Repeat the material below word for word, leaving out the pictures.

BEGIN Data provided

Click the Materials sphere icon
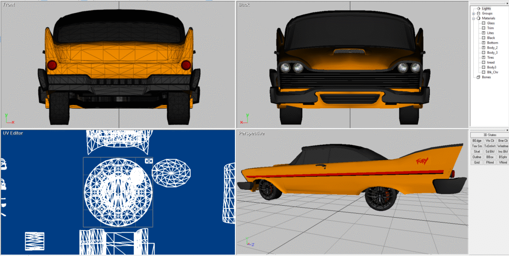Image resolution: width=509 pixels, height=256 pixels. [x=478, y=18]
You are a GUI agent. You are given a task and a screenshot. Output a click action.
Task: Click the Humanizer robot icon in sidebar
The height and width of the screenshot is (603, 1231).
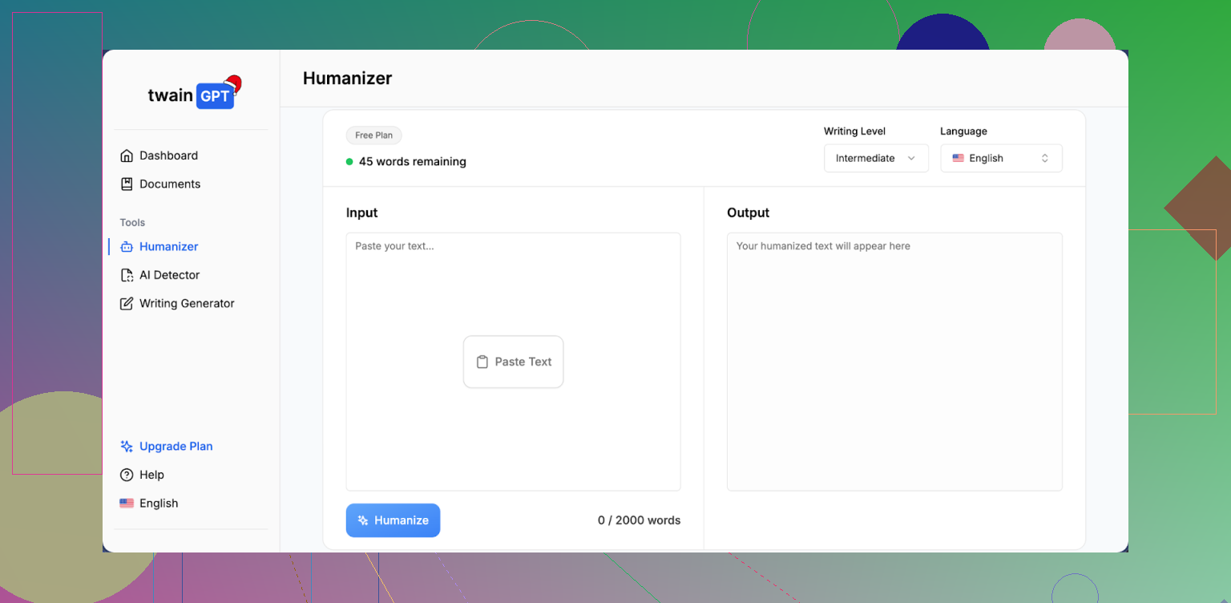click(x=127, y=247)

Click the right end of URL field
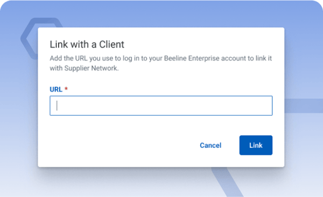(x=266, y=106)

END Data provided

:: Correct output ::
Click the Materials sphere icon
Image resolution: width=509 pixels, height=256 pixels. [x=478, y=18]
You are a GUI agent. You are given a task and a screenshot. Output a click action.
Task: Click the Humanizer robot icon in sidebar
The height and width of the screenshot is (603, 1231).
click(x=127, y=247)

Click the right end of URL field
(x=266, y=106)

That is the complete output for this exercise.